### Task statement
Which lines of the entries contain the word "hoitoon"? Please list them.

Recorded data:
###

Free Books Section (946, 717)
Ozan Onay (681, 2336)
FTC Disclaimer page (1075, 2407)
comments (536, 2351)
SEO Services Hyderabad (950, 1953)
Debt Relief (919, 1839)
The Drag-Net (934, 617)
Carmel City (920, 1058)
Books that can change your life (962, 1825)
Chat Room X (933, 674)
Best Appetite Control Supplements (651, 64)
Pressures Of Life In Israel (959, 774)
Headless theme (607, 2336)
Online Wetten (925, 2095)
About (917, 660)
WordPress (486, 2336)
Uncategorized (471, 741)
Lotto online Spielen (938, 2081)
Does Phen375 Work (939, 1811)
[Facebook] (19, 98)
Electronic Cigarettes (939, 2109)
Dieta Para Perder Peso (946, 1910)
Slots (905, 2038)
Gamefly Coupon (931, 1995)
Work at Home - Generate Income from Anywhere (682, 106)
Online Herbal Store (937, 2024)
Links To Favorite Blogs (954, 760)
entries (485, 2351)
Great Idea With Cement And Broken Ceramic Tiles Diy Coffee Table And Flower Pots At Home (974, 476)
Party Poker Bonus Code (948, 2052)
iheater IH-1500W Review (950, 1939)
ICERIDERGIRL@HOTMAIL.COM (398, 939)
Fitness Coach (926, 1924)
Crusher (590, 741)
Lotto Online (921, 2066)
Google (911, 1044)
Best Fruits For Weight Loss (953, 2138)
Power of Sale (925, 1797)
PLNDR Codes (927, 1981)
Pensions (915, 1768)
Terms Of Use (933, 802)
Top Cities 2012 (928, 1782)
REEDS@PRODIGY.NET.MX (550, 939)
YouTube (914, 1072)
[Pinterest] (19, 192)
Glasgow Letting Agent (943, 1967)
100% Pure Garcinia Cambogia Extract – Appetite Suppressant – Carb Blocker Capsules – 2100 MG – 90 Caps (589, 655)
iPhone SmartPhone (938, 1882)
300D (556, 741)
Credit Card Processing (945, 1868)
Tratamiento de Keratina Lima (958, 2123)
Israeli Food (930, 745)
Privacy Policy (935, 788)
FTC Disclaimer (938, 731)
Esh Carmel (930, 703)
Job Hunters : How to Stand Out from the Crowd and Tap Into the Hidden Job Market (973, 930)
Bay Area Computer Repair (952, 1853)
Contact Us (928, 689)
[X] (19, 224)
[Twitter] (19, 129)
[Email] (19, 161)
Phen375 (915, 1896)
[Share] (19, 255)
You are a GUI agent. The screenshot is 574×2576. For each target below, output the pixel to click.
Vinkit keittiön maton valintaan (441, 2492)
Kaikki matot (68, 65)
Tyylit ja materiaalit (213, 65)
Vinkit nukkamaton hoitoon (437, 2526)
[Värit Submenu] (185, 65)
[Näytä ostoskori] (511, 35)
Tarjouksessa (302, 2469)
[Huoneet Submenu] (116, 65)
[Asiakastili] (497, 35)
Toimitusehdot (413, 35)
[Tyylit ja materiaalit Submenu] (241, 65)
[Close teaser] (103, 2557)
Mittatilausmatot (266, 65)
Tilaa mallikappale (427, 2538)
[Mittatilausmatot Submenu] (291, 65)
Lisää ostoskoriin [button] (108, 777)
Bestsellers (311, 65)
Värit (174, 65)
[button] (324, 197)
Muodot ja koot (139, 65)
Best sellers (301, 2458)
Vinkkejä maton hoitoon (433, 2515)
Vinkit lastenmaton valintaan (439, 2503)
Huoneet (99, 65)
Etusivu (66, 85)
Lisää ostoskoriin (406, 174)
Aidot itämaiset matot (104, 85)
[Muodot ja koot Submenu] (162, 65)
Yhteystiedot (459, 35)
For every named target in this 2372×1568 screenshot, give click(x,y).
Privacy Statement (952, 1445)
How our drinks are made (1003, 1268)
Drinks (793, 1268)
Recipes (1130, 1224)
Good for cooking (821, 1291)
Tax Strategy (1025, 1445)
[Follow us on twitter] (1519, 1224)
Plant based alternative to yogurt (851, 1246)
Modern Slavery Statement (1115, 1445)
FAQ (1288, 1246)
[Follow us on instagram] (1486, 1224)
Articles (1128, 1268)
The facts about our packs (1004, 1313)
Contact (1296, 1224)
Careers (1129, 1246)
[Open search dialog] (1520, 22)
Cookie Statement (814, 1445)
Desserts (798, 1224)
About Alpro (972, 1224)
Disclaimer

###

### Response area
Vinkit nukkamaton hoitoon (437, 2526)
Vinkkejä maton hoitoon (433, 2515)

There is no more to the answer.